If anything, though, this year’s election proved that half of us have evaluating to do and the other half of us have some reevaluating to do. It’s no secret that the Republican Party was, by and large, defeated in this election by a considerable margin. It’s time for the Republican Party to deconstruct its static social platforms and make way for a new generation of younger conservatives who aren’t stuck in a rut of medieval values. If the party can’t do this—if it can’t make itself more compatible with this gradually liberalizing country—I can’t see it staying afloat. Structural changes to the party won’t be easy, and I imagine it will be met with strife, but, whether the elephants like it or not, they at least have to concede to the idea that change is necessary, if not the only thing that will save them.
Republicans already made the wise step to not re-elect—I’m sorry, but—idiots like Todd Akin, who made the now notorious comments about “legitimate” rape. That’s a really smart and solid first step in gaining back the favor of the country, but it’s not enough. The party needs to find a way to bridge the polarizing generational gap created primarily over disagreement in social views; this fundamental separation has brought the party to a fairly visible stalemate. I’m not talking about the Republican Party as a whole when I suggest these courses of action—of course representatives like Todd Akin don’t reflect the values of the majority of the party; of course not all members of the party share ultraconservative social values—but it’s at least a noticeable trend that needs rectifying if we’re to have a working bipartisan system.
Democrats and liberals, have some evaluating to do, as well. It’s time to drop the party hats, noisemakers, and fireworks and think about how the next four years will go in terms of institutional social changes. The problem that liberals can and will run into is a lack of pragmatism moving forward. Just as I think the Republican platform should align to more contemporary social views, Democrats have to be wary that the country as a whole won’t change in one day—hell, it won’t change in four years. It’s going to take time and it’s going to take a rational, systematic approach. This involves not chastising Obama because he won’t support a same-sex marriage amendment on a federal level—of course he won’t; it’s explicitly a state’s right and the Defense of Marriage Act (DOMA) will likely soon be ruled unconstitutional for that same reason.
We have to contextualize Obama’s policies not on an individual level, but within the framework of the whole nation. Yes, liberals can and should keep pushing for social change; if anything, this election proved what good comes of doing that.

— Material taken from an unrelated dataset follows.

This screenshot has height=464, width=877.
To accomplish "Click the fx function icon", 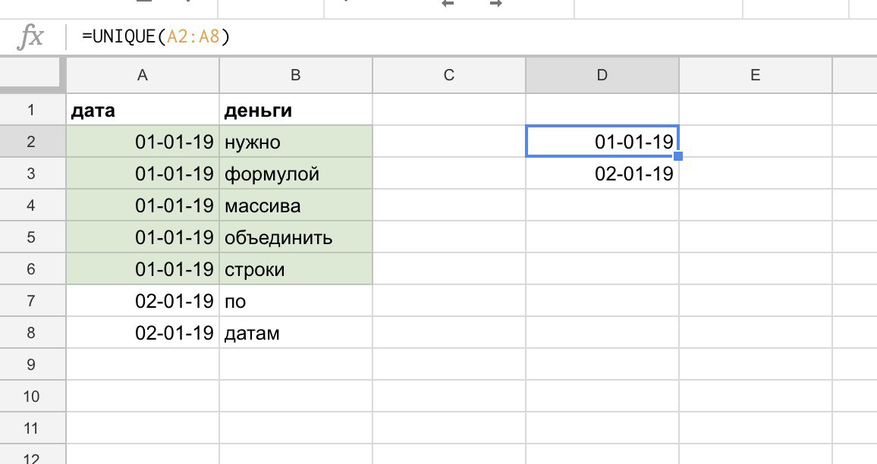I will 30,37.
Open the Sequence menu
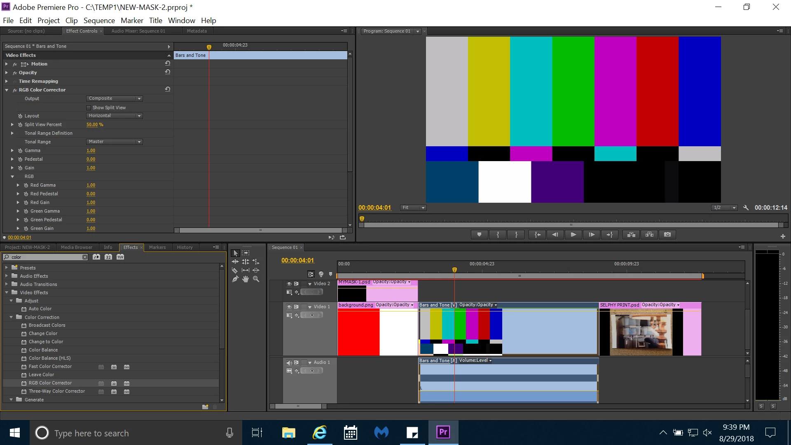The height and width of the screenshot is (445, 791). coord(99,20)
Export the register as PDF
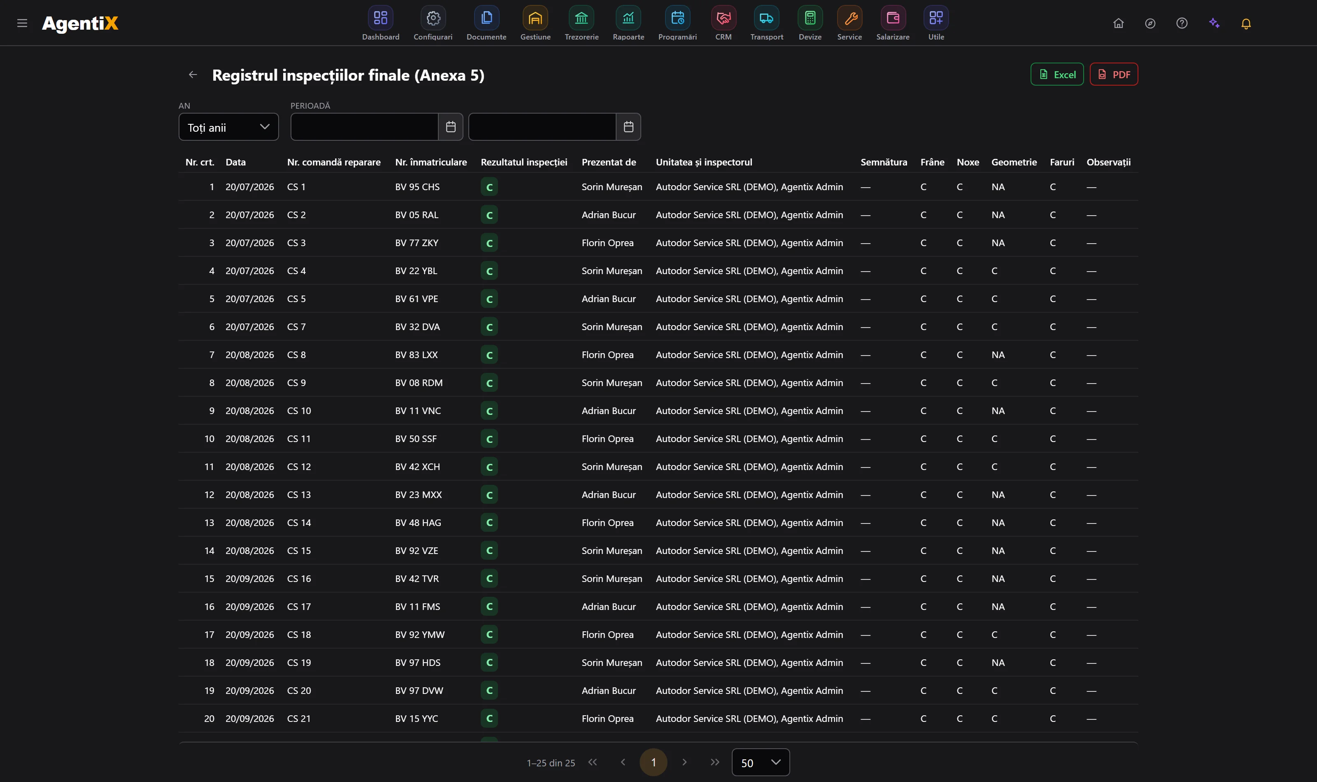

But change is never going to happen overnight—we legalized same-sex marriage in three more states, but we still have 80% of the country to go. Push, scream, shout, yell, but be systematic and do it with rational, obtainable goals. Nothing good will come of doing otherwise.
But reevaluation of our respective political platforms is for naught if we cannot at least try to actively engage in bipartisanship. Right now, we don’t have a two-party system. It just doesn’t exist. Sure, we act on the myth that we have a grand system that balances itself out, but we absolutely don’t and to say we do implies ignorance. Instead, what we have is an unbalanced, uncooperative system that—on both ends of the spectrum—nearly flat-out disregards what the other side is trying to say. I was completely furious during the debates when one candidate would speak and the other candidate would either interrupt with what they thought was the superior assertion or just sit there and smile or laugh condescendingly. That achieves nothing; it’s arrogant, childish, and representative of our partisan system as a whole. We’re a divided nation and that would be fine if we could at least give each other, for one second, the time of day.
Be passionate about your views, be angry about injustice, be outspoken about what you want done—but for the sake of the country, and consider the other side of your argument. Consider that, for each one of our opinions, there are hundreds more to be considered. These next four years are a great opportunity for reevaluation; it’s not going to be easy, but it never has been and it never will be. It’s necessary, though, for the progression of our nation, its strengths, its weaknesses, its well being, and its people.